"WE THOUGHT WE WERE living in a fantasy landscape when actually we were living in a science fictional one," writes Mori, the protagonist of Jo Walton's brilliantly odd new novel Among Others. "I named the dramroads after places in The Lord of the Rings when I should have recognized that they were from The Chrysalids."

Dramroads are paths created by long-dead mining operations, one of many relics of the industry that shaped the South Wales countryside where Mori and her twin sister were raised. But now Mori's sister is dead, and Mori has fled her childhood home to escape her mother, who is crazy, and may have been responsible for the death of Mori's twin, and who is also quite possibly an evil witch determined to take over the world.

Mori chronicles these events in the journal entries that comprise Among Others, which Walton has described as a mythologization of the events of her own life: As she put it on John Scalzi's blog, "I was writing fantasy about a science-fiction reader who had a lot of the same things happen to her that happened to me." As such, there's a little bit of fantasy (fairies! Evil witch mom!) grounded in a whole lot of teen girl stuff: family drama, fretting over being the only Welsh student at her boarding school, and curiosity about boys and sex, all of which is filtered through the genre fiction that Mori adores. ("There's no sex, hardly any love stuff at all, in Middle Earth, which always made me think yes, the world would be better off without it," she writes.)

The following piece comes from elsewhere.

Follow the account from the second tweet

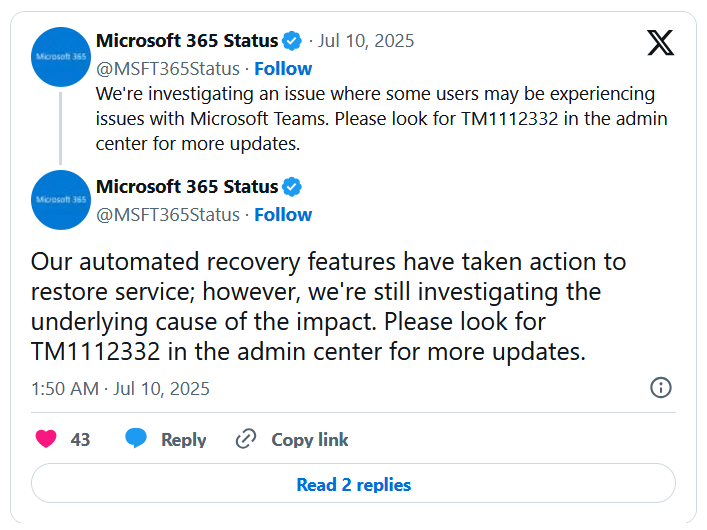(283, 215)
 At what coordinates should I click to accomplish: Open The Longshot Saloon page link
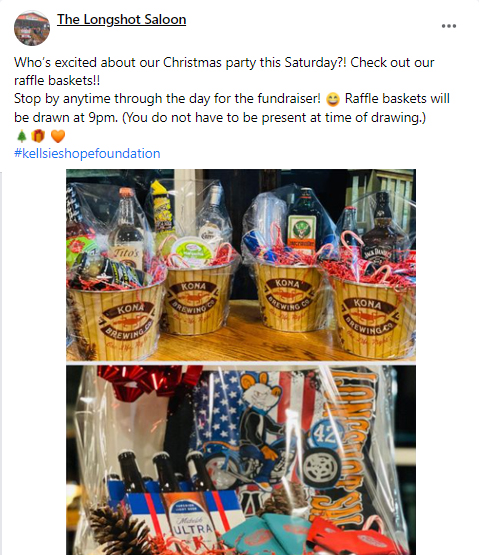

Is the book's magic real, or is it Mori's metaphorical attempt to process the difficult circumstances of her life? It's not clear, and it doesn't matter, because what Among Others is really about (and where it asserts an intellectual and critical tone that marks it firmly as an adult novel, rather than YA) is books: Mori devours sci-fi and fantasy novels and crams her journal with descriptions of the books she's read, from Roger Zelazny and Ursula K. Le Guin to Kurt Vonnegut and Douglas Adams to Piers Anthony and Spider Robinson. "I have books, new books, and I can bear anything as long as there are books," Mori writes. And while she bears quite a lot in this outstandingly original novel, the books get her through in the end.